■ **Your task**
Retyping all the entries exactly is the whole task.
START Input for this task
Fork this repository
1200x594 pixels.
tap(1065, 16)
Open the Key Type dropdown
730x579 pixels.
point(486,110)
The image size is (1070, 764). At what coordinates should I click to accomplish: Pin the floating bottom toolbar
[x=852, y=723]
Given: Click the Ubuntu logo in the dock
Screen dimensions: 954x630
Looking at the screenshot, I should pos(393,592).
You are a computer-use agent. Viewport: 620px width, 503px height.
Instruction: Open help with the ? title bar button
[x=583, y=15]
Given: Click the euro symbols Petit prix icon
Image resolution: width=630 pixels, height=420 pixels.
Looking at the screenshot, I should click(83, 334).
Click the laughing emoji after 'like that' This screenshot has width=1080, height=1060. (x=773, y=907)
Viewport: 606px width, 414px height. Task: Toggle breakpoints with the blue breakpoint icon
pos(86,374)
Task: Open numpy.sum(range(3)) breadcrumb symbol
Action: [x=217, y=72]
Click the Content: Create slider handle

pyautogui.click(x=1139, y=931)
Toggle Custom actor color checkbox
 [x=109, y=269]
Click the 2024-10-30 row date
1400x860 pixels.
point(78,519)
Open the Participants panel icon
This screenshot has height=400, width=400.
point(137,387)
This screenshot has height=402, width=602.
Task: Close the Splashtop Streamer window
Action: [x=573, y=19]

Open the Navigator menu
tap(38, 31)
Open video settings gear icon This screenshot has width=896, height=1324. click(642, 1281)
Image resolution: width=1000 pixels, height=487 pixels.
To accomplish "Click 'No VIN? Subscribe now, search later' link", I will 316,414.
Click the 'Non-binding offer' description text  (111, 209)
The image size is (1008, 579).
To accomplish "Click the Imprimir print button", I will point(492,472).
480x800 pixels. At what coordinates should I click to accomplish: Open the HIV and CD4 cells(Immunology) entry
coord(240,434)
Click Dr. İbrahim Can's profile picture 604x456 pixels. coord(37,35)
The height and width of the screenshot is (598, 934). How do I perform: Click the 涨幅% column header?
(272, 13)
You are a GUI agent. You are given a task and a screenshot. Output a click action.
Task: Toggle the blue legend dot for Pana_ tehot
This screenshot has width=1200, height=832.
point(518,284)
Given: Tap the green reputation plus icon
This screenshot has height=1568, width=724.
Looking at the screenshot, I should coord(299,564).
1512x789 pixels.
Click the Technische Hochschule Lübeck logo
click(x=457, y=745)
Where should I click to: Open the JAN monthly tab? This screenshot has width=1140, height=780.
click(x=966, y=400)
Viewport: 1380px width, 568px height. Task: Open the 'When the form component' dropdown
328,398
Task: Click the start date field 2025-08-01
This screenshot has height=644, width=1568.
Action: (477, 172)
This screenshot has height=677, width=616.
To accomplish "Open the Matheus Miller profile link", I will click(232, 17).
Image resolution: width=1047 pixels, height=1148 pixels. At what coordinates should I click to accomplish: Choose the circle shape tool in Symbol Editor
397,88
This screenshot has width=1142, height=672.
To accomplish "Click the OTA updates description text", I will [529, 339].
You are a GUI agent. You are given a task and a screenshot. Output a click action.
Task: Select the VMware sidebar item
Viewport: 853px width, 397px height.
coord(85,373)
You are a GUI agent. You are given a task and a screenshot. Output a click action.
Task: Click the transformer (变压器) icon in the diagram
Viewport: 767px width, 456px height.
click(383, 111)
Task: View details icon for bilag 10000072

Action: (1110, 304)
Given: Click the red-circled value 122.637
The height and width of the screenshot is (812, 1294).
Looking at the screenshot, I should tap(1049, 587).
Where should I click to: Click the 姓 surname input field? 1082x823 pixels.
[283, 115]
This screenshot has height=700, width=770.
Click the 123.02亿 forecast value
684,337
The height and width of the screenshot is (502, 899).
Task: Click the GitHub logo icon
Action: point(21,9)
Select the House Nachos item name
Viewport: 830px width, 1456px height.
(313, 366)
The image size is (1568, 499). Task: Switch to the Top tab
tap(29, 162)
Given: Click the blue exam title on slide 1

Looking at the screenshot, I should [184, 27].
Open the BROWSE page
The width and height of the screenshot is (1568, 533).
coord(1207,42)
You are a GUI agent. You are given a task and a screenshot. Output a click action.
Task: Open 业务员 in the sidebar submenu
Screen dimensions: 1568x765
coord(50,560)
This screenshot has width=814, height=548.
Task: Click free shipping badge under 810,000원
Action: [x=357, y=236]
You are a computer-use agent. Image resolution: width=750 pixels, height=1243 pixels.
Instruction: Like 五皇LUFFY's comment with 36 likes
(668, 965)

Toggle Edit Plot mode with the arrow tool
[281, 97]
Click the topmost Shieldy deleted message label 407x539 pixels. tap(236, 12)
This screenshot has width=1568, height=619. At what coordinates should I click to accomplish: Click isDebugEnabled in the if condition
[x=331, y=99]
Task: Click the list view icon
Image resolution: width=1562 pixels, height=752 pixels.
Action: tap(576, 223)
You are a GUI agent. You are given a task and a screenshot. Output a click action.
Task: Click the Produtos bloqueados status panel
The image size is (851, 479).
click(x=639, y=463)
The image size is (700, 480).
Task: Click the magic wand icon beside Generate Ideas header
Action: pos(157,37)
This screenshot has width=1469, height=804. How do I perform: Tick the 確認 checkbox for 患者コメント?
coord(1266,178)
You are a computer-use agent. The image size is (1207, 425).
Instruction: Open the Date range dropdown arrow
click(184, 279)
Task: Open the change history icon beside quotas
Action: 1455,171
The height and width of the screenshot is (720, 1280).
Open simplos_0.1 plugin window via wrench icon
END Input for this task
■ **Output of the exercise**
Fork this repository
1200x594 pixels.
tap(1065, 16)
Open the Key Type dropdown
730x579 pixels.
point(486,110)
The image size is (1070, 764). At what coordinates should I click to accomplish: Pin the floating bottom toolbar
[x=852, y=723]
Given: Click the Ubuntu logo in the dock
Screen dimensions: 954x630
Looking at the screenshot, I should pos(393,592).
You are a computer-use agent. Viewport: 620px width, 503px height.
Instruction: Open help with the ? title bar button
[x=583, y=15]
Given: Click the euro symbols Petit prix icon
Image resolution: width=630 pixels, height=420 pixels.
Looking at the screenshot, I should click(83, 334).
Click the laughing emoji after 'like that' This screenshot has width=1080, height=1060. (x=773, y=907)
Viewport: 606px width, 414px height. Task: Toggle breakpoints with the blue breakpoint icon
pos(86,374)
Task: Open numpy.sum(range(3)) breadcrumb symbol
Action: [x=217, y=72]
Click the Content: Create slider handle

pyautogui.click(x=1139, y=931)
Toggle Custom actor color checkbox
 [x=109, y=269]
Click the 2024-10-30 row date
1400x860 pixels.
point(78,519)
Open the Participants panel icon
This screenshot has height=400, width=400.
point(137,387)
This screenshot has height=402, width=602.
Task: Close the Splashtop Streamer window
Action: [x=573, y=19]

Open the Navigator menu
tap(38, 31)
Open video settings gear icon This screenshot has width=896, height=1324. click(642, 1281)
Image resolution: width=1000 pixels, height=487 pixels.
To accomplish "Click 'No VIN? Subscribe now, search later' link", I will 316,414.
Click the 'Non-binding offer' description text  (111, 209)
The image size is (1008, 579).
To accomplish "Click the Imprimir print button", I will point(492,472).
480x800 pixels. At what coordinates should I click to accomplish: Open the HIV and CD4 cells(Immunology) entry
coord(240,434)
Click Dr. İbrahim Can's profile picture 604x456 pixels. coord(37,35)
The height and width of the screenshot is (598, 934). How do I perform: Click the 涨幅% column header?
(272, 13)
You are a GUI agent. You are given a task and a screenshot. Output a click action.
Task: Toggle the blue legend dot for Pana_ tehot
This screenshot has width=1200, height=832.
point(518,284)
Given: Tap the green reputation plus icon
This screenshot has height=1568, width=724.
Looking at the screenshot, I should coord(299,564).
1512x789 pixels.
Click the Technische Hochschule Lübeck logo
click(x=457, y=745)
Where should I click to: Open the JAN monthly tab? This screenshot has width=1140, height=780.
click(x=966, y=400)
Viewport: 1380px width, 568px height. Task: Open the 'When the form component' dropdown
328,398
Task: Click the start date field 2025-08-01
This screenshot has height=644, width=1568.
Action: (477, 172)
This screenshot has height=677, width=616.
To accomplish "Open the Matheus Miller profile link", I will click(232, 17).
Image resolution: width=1047 pixels, height=1148 pixels. At what coordinates should I click to accomplish: Choose the circle shape tool in Symbol Editor
397,88
This screenshot has width=1142, height=672.
To accomplish "Click the OTA updates description text", I will [529, 339].
You are a GUI agent. You are given a task and a screenshot. Output a click action.
Task: Select the VMware sidebar item
Viewport: 853px width, 397px height.
coord(85,373)
You are a GUI agent. You are given a task and a screenshot. Output a click action.
Task: Click the transformer (变压器) icon in the diagram
Viewport: 767px width, 456px height.
click(383, 111)
Task: View details icon for bilag 10000072

Action: (1110, 304)
Given: Click the red-circled value 122.637
The height and width of the screenshot is (812, 1294).
Looking at the screenshot, I should tap(1049, 587).
Where should I click to: Click the 姓 surname input field? 1082x823 pixels.
[283, 115]
This screenshot has height=700, width=770.
Click the 123.02亿 forecast value
684,337
The height and width of the screenshot is (502, 899).
Task: Click the GitHub logo icon
Action: point(21,9)
Select the House Nachos item name
Viewport: 830px width, 1456px height.
(313, 366)
The image size is (1568, 499). Task: Switch to the Top tab
tap(29, 162)
Given: Click the blue exam title on slide 1

Looking at the screenshot, I should [184, 27].
Open the BROWSE page
The width and height of the screenshot is (1568, 533).
coord(1207,42)
You are a GUI agent. You are given a task and a screenshot. Output a click action.
Task: Open 业务员 in the sidebar submenu
Screen dimensions: 1568x765
coord(50,560)
This screenshot has width=814, height=548.
Task: Click free shipping badge under 810,000원
Action: [x=357, y=236]
You are a computer-use agent. Image resolution: width=750 pixels, height=1243 pixels.
Instruction: Like 五皇LUFFY's comment with 36 likes
(668, 965)

Toggle Edit Plot mode with the arrow tool
[281, 97]
Click the topmost Shieldy deleted message label 407x539 pixels. tap(236, 12)
This screenshot has width=1568, height=619. At what coordinates should I click to accomplish: Click isDebugEnabled in the if condition
[x=331, y=99]
Task: Click the list view icon
Image resolution: width=1562 pixels, height=752 pixels.
Action: tap(576, 223)
You are a GUI agent. You are given a task and a screenshot. Output a click action.
Task: Click the Produtos bloqueados status panel
The image size is (851, 479).
click(x=639, y=463)
The image size is (700, 480).
Task: Click the magic wand icon beside Generate Ideas header
Action: pos(157,37)
This screenshot has width=1469, height=804. How do I perform: Tick the 確認 checkbox for 患者コメント?
coord(1266,178)
You are a computer-use agent. The image size is (1207, 425).
Instruction: Open the Date range dropdown arrow
click(184, 279)
Task: Open the change history icon beside quotas
Action: 1455,171
The height and width of the screenshot is (720, 1280).
Open simplos_0.1 plugin window via wrench icon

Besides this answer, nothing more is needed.